When Your Source of Truth is Reality

Let me tell you a story about why one should be cautious with databases that track the real world.

I play trombone in a local community orchestra. For the past two years, I’ve been the board secretary; part of my duties is keeping a roster of who is in the orchestra.

We’ve got a database (aka spreadsheet). I’m an organized person. Simple enough, right?

Wrong! Keeping an up-to-date, accurate roster was a nearly impossible goal. The reasons are numerous:

  • Every month, a few random people trial the orchestra. Some of them never check in with me to let me know they’re actually joining.
  • Likewise, some members drop out by ghosting. They would rather receive weekly emails for years than formally quit.
  • Some people only show up intermittently to practices, making it hard to tell if they’ve quietly dropped out or are just sick/busy.
  • Some people act on their own without telling anyone, like when the trumpet section invited three guest trumpet players to a concert with no advance warning.

And you know what? This is fine. It’s a casual community orchestra. People might be left off the weekly email list or concert program. We play on.


What if the database did need to be exact?

That’s tough because I’m increasingly convinced that there will always be a gap between a database and the real-world stuff it’s tracking.

Remember that time when JPMorgan thought it had $1.3MM of nickel but it was actually just bags of rocks? Or when forest-based carbon offsets are destroyed in a wildfire? Or the myth of “blue zones” (places where people live extra long) being debunked as simply bad record keeping and/or pension fraud? Or let’s make it more personal - your project is listed as due on Friday but you know will take another two weeks?

There’s a practice in database design known as single source of truth, wherein you normalize your schema such that no data is duplicated. Otherwise, you can end up in a situation where there’s two different values for a single piece of data - if one table says my name is “Dan” and the other says “Daniel”, which one is correct?

The problem with any database tracking real-world objects is that your single source of truth is reality. That means whatever is in the database is NOT a source of truth.

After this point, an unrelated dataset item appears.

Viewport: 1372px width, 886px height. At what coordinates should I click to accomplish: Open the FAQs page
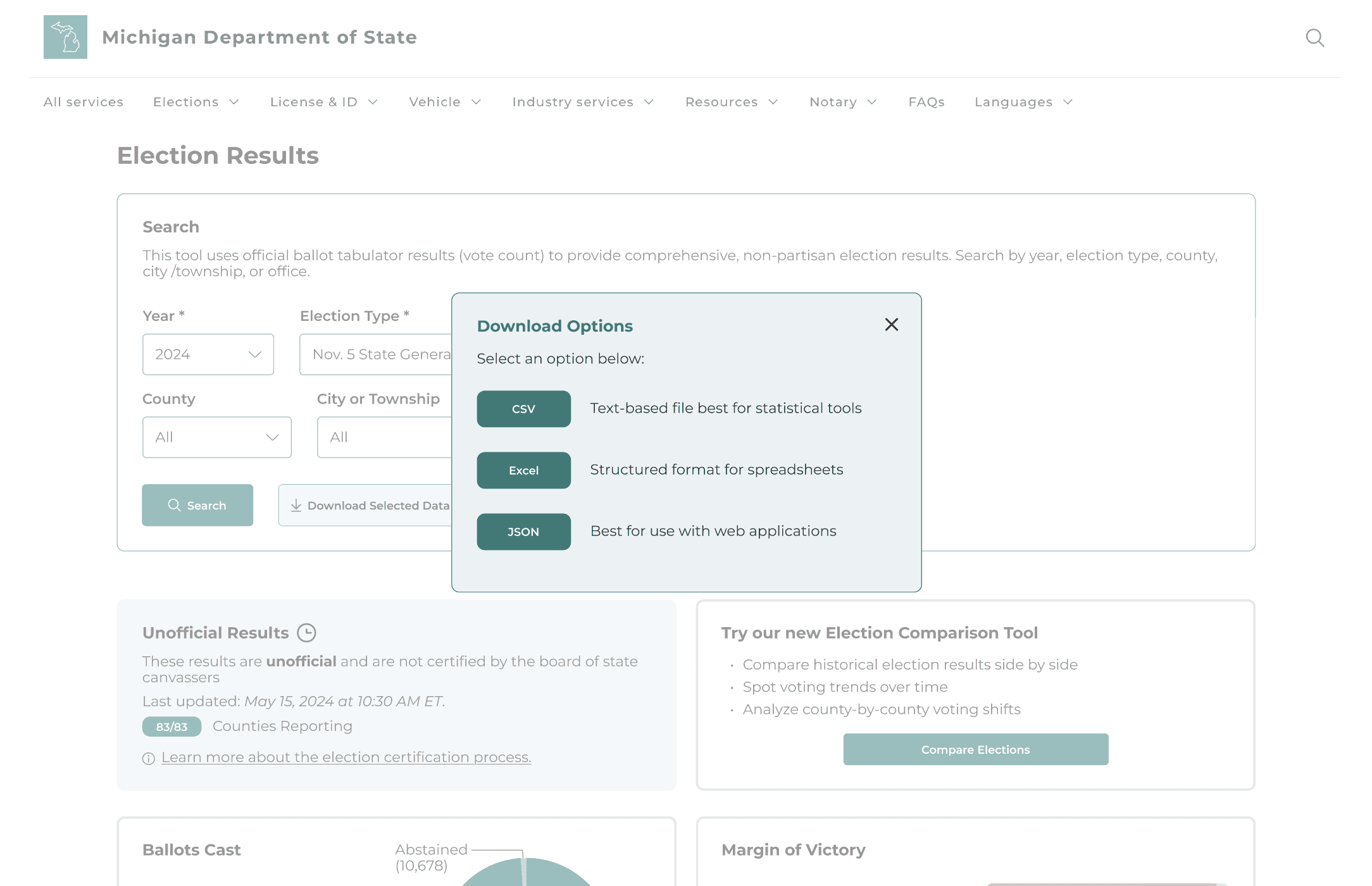click(x=926, y=102)
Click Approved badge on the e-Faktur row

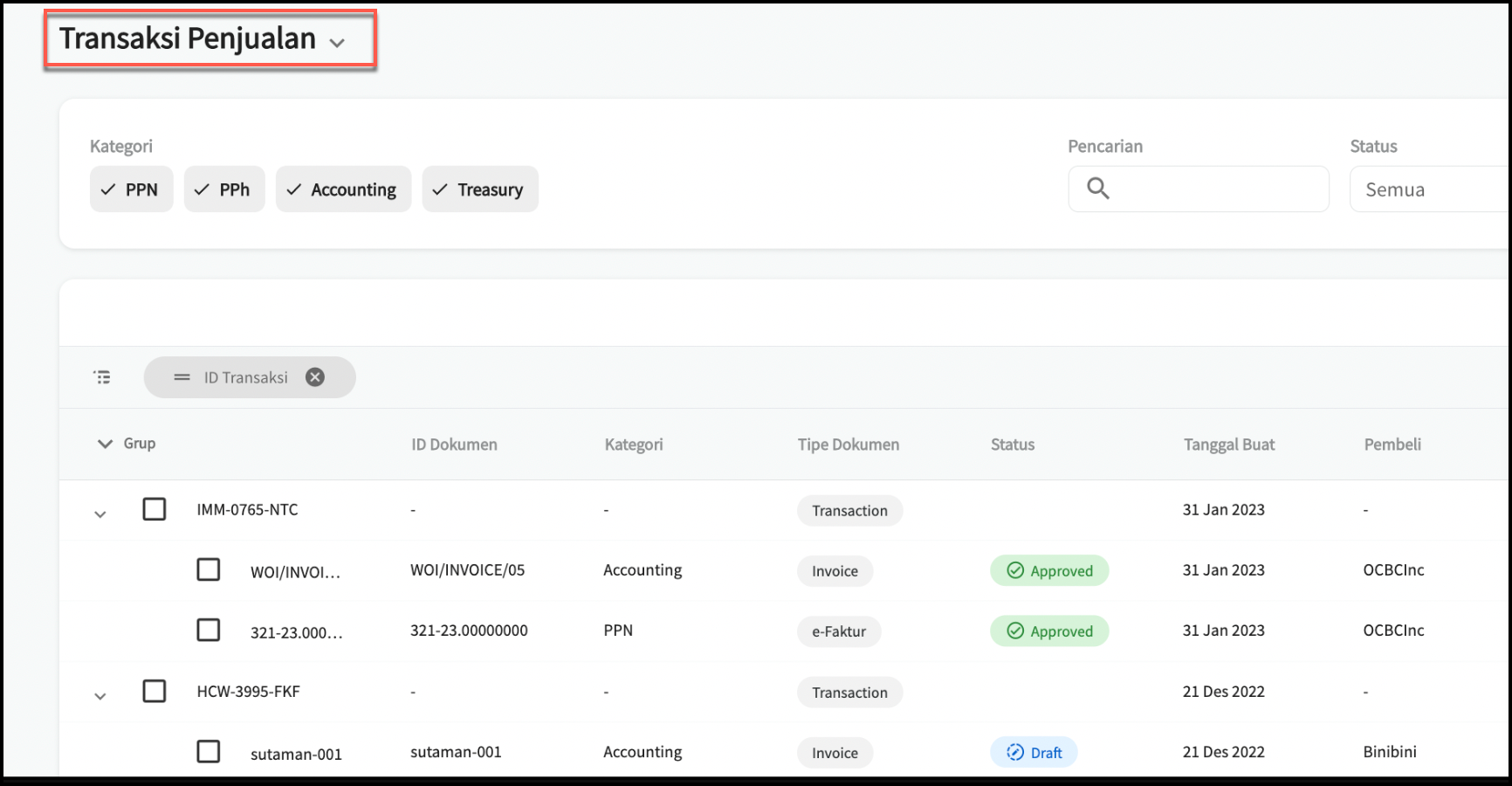tap(1049, 631)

As such, it doesn’t matter how well-designed your database or application is - you can get into trouble because the real world can change at any time.

Digital services rely on databases, and rightly so! It’s extremely useful to digitize the real world. They don’t call it the “computer revolution” for nothing. But every database has to account for when reality doesn’t agree with your data.

For example, my last job involved inventory tracking, and a constant concern of ours was “what if our database says there’s 5 chairs in the warehouse, but when they’re requested, there’s actually only 4?” Instead of simply assuming everything would work out, we needed to make sure our workflows could handle exceptions like “the data is wrong.”

(This problem is one of many reasons why I’m skeptical of blockchain technology - immutability can be a bad thing because there are often exceptions.)

My advice: be humble enough to recognize that your database plays second fiddle to reality. Have a plan to handle the schism between your data and reality. It’s not a question of “if” the data drifts, but “when”, and you need to account for that.